Miktar eksikliklerinin, TBK.’nin 219. maddesinde niteliği etkileyen nicelik eksikliklerinin de ayıp olarak kabul edilebileceği açıkça belirtilmiştir. 4077 sayılı TKHK.’da bu ifade yer almasına rağmen 6502 sayılı TKHK.’nin 8. ve 13. maddelerinde böyle bir ifadeye yer verilmemiştir. Ancak Yargıtay kararlarına (Kara, 2012, s. 357) göre, 6502 sayılı TKHK.’da böyle bir ifadenin yer almaması, niteliği etkileyen nicelik eksiklerinin tüketici işlemleri açısından ayıp sayılmayacağı anlamına gelmeyeceği yönündedir. Bunun dışında TKHK.’de eksiklik olan hallerde TBK hükümleri uygulanacaktır (Aslan, 2014, s. 121).

Miktar eksiklikleri malın ağırlığı, yüzölçümü, hacmi gibi durumlarda ortaya çıkar. Niteliği etkileyen nicelik eksiklikleri mallar açısından olduğu gibi, hizmetler açısından da niteliği etkileyen nicelik aykırılıkları ayıp sayılmaktadır. Örneğin düğün organizasyonu düzenlemekte olan bir düğün salonunda, düğün günü beş çeşit yemek verileceği söylendiği halde dört çeşit yemek verilmesi, niteliği etkileyen bir nicelik eksikliği olarak kabul edilmektedir (Tandoğan, 1985, s. 121).

Milletlerarası Mal Satımına İlişkin Sözleşmeler Hakkında Birleşmiş Milletler Antlaşması (CISG.)’nın 35. maddesine göre, satılan malda miktar eksikliği olması halinde, malın ayıplı olduğu kabul edilecek olup ayıba ilişkin hükümlerdeki hukuki rejme bağlanacağı ifade edilmektedir (Yavuz, 2012, s. 70).

(38)

3.AYIPLI MAL VE AYIPLI HİZMETTE SORUMLU OLMA ŞARTLARI

3.1. Satıcı ve Sağlayıcının Ayıptan Doğan Sorumluluk Borcunun Şartları 3.1.1. İfa

3.1.1.1. Genel Olarak

İfa, tarafların aralarında bir sözleşme yapmasıyla birlikte gündeme gelmektedir. Herşeyden önce, alacaklının ifa talep edebilmesi için, ortada geçerli bir borç ilişkisi olması gerekir. Borcu doğuran hukuki işlemin geçersiz olması, ifanın talep edilemez olduğunu göstermektedir.

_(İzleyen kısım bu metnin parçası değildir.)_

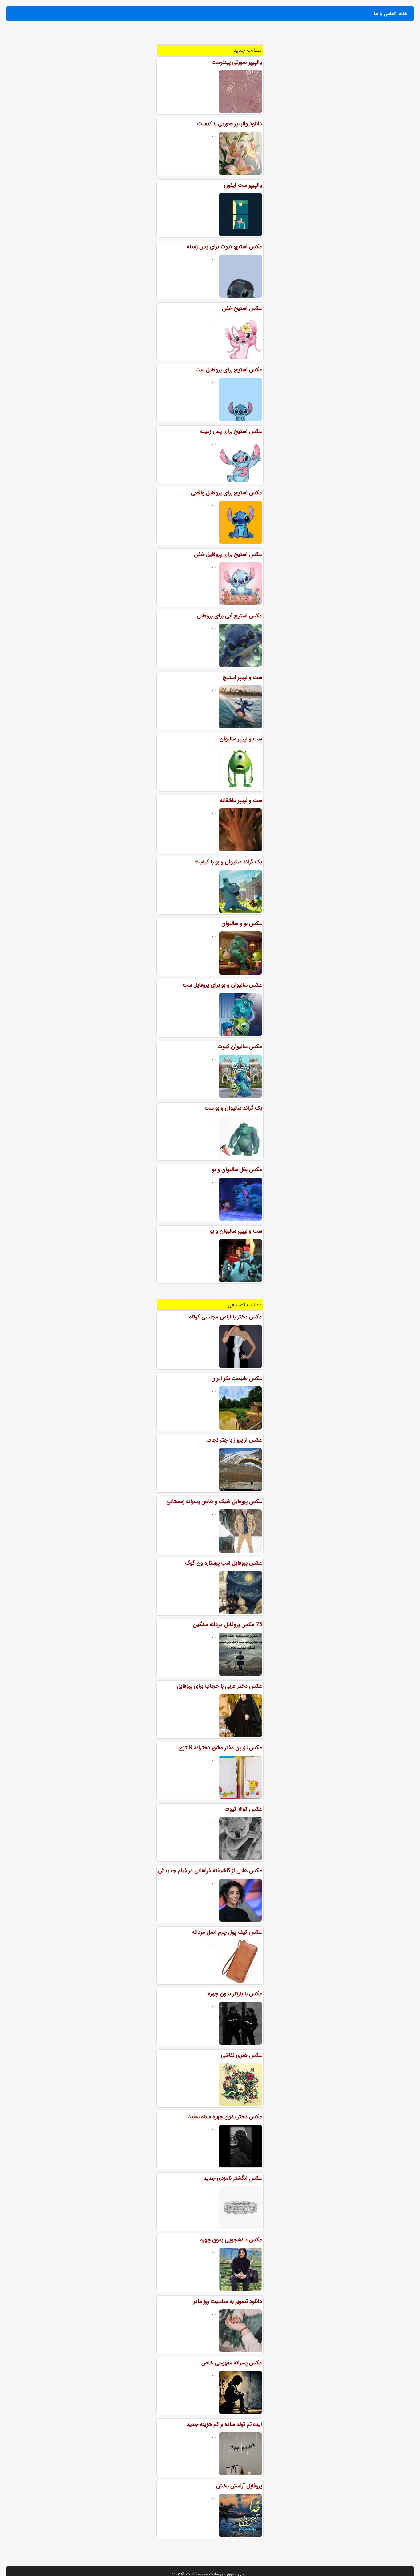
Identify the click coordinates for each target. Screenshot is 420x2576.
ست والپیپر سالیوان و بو (236, 1231)
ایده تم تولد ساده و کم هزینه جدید (224, 2424)
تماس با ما (385, 14)
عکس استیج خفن (242, 308)
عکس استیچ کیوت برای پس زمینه (224, 246)
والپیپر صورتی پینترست (237, 62)
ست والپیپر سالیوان (241, 739)
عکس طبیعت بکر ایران (236, 1378)
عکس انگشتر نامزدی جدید (233, 2178)
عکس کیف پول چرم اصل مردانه (227, 1932)
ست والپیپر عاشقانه (241, 800)
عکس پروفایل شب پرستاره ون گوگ (223, 1563)
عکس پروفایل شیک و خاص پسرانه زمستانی (214, 1501)
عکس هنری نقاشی (241, 2055)
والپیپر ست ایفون (243, 185)
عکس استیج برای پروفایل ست (228, 369)
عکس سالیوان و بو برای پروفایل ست (222, 985)
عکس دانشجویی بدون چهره (231, 2239)
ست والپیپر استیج (242, 677)
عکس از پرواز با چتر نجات (234, 1440)
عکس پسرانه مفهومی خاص (231, 2363)
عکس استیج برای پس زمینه (231, 431)
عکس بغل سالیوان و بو (237, 1169)
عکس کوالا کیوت (243, 1809)
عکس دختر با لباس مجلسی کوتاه (225, 1317)
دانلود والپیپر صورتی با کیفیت (229, 123)
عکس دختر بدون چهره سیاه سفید (225, 2116)
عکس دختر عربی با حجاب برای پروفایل (219, 1686)
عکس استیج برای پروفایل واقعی (226, 492)
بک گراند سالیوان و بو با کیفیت (228, 862)
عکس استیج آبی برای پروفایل (229, 616)
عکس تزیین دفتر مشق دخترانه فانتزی (220, 1747)
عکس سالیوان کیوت (239, 1046)
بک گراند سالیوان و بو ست (233, 1108)
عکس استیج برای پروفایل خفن (228, 554)
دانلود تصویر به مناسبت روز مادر (227, 2301)
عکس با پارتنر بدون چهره (235, 1993)
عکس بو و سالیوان (241, 923)
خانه (403, 14)
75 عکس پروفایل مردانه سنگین (227, 1624)
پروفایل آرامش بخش (239, 2486)
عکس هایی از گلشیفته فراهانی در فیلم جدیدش (210, 1870)
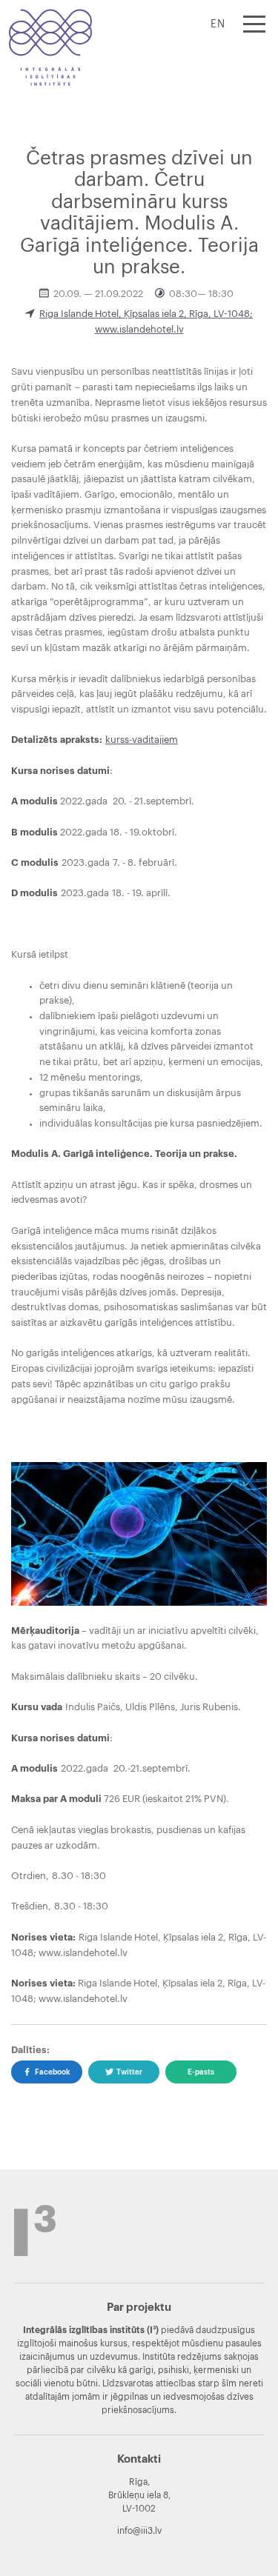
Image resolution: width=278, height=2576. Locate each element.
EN (218, 24)
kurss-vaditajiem (141, 739)
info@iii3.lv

TKHK.’nın 3. maddesinde belirtilen tüketici işlemlerinin konusunu oluşturabilecek her türlü mal ve hizmetin ifasının geçerli olabilmesi için Türk Medeni Kanun’da ve TBK.’da öngörülen geçerli ifa şekilleri, 6502 sayılı TKHK.’da da aynen geçerli olacaktır. Türk Medeni Kanun’da belirtildiği üzere, menkul mallarda satımdan doğan asli borcun yerine getirilebilmesi için menkul malın zilyetliğinin karşı tarafa devredilmiş olması gerekir. Zilyetliğin karşı tarafa devri de fiili teslim şeklinde yapılabileceği gibi, fiili hakimiyeti temin edecek vasıtaların teslimi veya eşyanın hak sahibinin hakimiyet sahasına dahil edilmesiyle yapılabilmesi mümkündür. Bunlar dışında kısa elden teslim, hükmen teslim gibi değişik şekillerde de eşyanın karşı tarafa devri mümkündür (Aslan, 2014, s. 124). 818 sayılı eski BK. ve 6098 sayılı TBK. ile 4077 sayılı TKHK.’da, satılan malda ortaya çıkan ayıplardan dolayı satıcının sorumlu tutulabilmesi için bir takım maddi ve şekli koşulların gerçekleşmesi gerekiyordu (Ceylan, 2002/2, s. 276). Ancak 6502 sayılı TKHK., tüketici lehine bir düzenlemeye giderek, şekli koşullardan olan muayene ve ihbar külfetini kaldırmıştır (Aral, 2006, s. 122).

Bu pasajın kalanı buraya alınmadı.